* [任务说明]
将下方选段中从“df_orth=pd.DataFrame(my_data)”到“if_hetero_proper.append(num)”的内容一字不改地抄录下来。

***** 选段

第一步,先进行筛选,超过群体数量/2的个体占有的纯合SNPs(也就是1/1)才被考虑
import pandas as pd
from sklearn import datasets
my_data = pd.read_table('BB.orth.seq.CDS.loc')
df_orth=pd.DataFrame(my_data)
my_data2=pd.read_table("filter.mod.HN.vcf")
df_SNPs=pd.DataFrame(my_data2)
if_hetero_proper=[]
for i in range(0,len(df_SNPs)):
num=0
for k in range(9,19):
if df_SNPs.iloc[i,k].startswith("1/1"):
num=num+1
elif df_SNPs.iloc[i,k].startswith("0/0"):
num=num+0
else:
num=num-99
if_hetero_proper.append(num)
df_SNPs['hetero_flag']=if_hetero_proper
df_SNPs.to_csv('filter.mod.HN.flagged.vcf',sep='\t', index=False)
上面这步是加上flag。下一步根据flag筛选就行。
cat filter.mod.HN.flagged.vcf|awk '$20>=5||$20=="hetero_flag" \
{$20=NULL;print $0}'>filter.mod.HN.flagged.filtered.vcf
因为要对project保密,有一些文件名会稍显混乱,大家见谅,交流思路。
下一步就把筛选出的SNPs mapped回去。可以用GATK的FastaAlternateReferenceMaker
但是在此之前先把筛选过的VCF处理一下,把空格分隔符改为tab分隔符,再加个VCF版本号,再index一下
cat filter.mod.YN.flagged.filtered.vcf|sed 's/ /\t/g'|sed '1i\ ##fileformat=VCFv4.2'> \
filter.mod.YN.flagged.filtered.tabbed.vcf
gatk IndexFeatureFile -I filter.mod.YN.flagged.filtered.tabbed.vcf
remap
gatk FastaAlternateReferenceMaker -R BB.fasta \
-O KK.SNPs.remapped.fasta -V filter.mod.YN.flagged.filtered.tabbed.vcf
## gatk FastaAlternateReferenceMaker \
## -R reference.fasta \
## -O output.fasta \
## -L input.intervals \
## 如果需要在固定区间上map回去可以选择这个参数,非必要
## -V input.vcf \
FastaAlternateReferenceMaker得到的序列索引有点问题,比如说本来应该长这样的>NC_01010101.1 ,它现在长这样>2 NC_01010101.1:1-123690457。需要改回来
cat YN.SNPs.remapped.fasta|grep '>' >reads.name
for i in $(<reads.name);do k=`grep ''"${i}"'' KK.SNPs.remapped.fasta`; \
echo ${k};sed -i 's/'"${k}"'/>'"${i}"'/g' KK.SNPs.remapped.fasta;done
9、根据 orthologs(CDS) ID 信息提取序列
## 对remapped的物种KK重复第二步,提取出CDS序列
gffread BB.gff -g kk.fasta -x KK.CDS.fasta
awk 'NR==FNR{ids[$0];next} /^>/{f=($1 in ids)} f' BB.orthologs.id \
KK.CDS.fasta > KK.orthologs.uniq.fasta
## 这个是KK物种的remapped SNPs的orthologs,因为其call SNP的时候就是以BB为参考基因组的,\
## 所以直接把BB的orthologs序列ID用来提KK的序列就可以了。

**********
***** 所给数据

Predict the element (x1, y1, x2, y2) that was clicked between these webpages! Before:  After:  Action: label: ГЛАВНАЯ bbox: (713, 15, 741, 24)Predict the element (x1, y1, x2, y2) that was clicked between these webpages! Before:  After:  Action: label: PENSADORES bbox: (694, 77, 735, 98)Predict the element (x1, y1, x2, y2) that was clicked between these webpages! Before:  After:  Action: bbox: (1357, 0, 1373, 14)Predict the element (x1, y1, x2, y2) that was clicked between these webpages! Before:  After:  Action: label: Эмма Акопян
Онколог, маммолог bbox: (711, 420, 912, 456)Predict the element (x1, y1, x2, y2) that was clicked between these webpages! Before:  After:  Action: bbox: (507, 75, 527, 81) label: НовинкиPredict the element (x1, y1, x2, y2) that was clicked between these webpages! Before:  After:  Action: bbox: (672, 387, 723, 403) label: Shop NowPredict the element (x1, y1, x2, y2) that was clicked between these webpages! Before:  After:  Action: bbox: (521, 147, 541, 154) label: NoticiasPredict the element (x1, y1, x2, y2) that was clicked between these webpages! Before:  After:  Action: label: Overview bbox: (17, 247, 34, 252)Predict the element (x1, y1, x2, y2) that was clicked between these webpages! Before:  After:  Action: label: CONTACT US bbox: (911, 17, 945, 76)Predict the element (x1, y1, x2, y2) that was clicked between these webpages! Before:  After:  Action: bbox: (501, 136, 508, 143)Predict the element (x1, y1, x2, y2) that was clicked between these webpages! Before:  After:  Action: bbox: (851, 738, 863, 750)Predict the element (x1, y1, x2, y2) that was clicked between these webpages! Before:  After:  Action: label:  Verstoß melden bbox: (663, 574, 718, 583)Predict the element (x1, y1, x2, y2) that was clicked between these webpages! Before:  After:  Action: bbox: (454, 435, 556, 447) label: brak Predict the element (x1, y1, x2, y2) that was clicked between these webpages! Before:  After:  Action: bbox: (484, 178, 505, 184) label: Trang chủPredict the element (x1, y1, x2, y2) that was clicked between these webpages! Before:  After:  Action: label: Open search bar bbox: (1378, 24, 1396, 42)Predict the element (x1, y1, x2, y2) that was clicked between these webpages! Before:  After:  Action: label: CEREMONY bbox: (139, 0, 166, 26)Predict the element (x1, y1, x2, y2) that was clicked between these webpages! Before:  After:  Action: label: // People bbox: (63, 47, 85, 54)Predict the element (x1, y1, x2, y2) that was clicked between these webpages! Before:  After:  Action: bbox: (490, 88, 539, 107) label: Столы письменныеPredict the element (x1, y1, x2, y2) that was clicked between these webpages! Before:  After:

**********

* [任务回答]
df_orth=pd.DataFrame(my_data)
my_data2=pd.read_table("filter.mod.HN.vcf")
df_SNPs=pd.DataFrame(my_data2)
if_hetero_proper=[]
for i in range(0,len(df_SNPs)):
num=0
for k in range(9,19):
if df_SNPs.iloc[i,k].startswith("1/1"):
num=num+1
elif df_SNPs.iloc[i,k].startswith("0/0"):
num=num+0
else:
num=num-99
if_hetero_proper.append(num)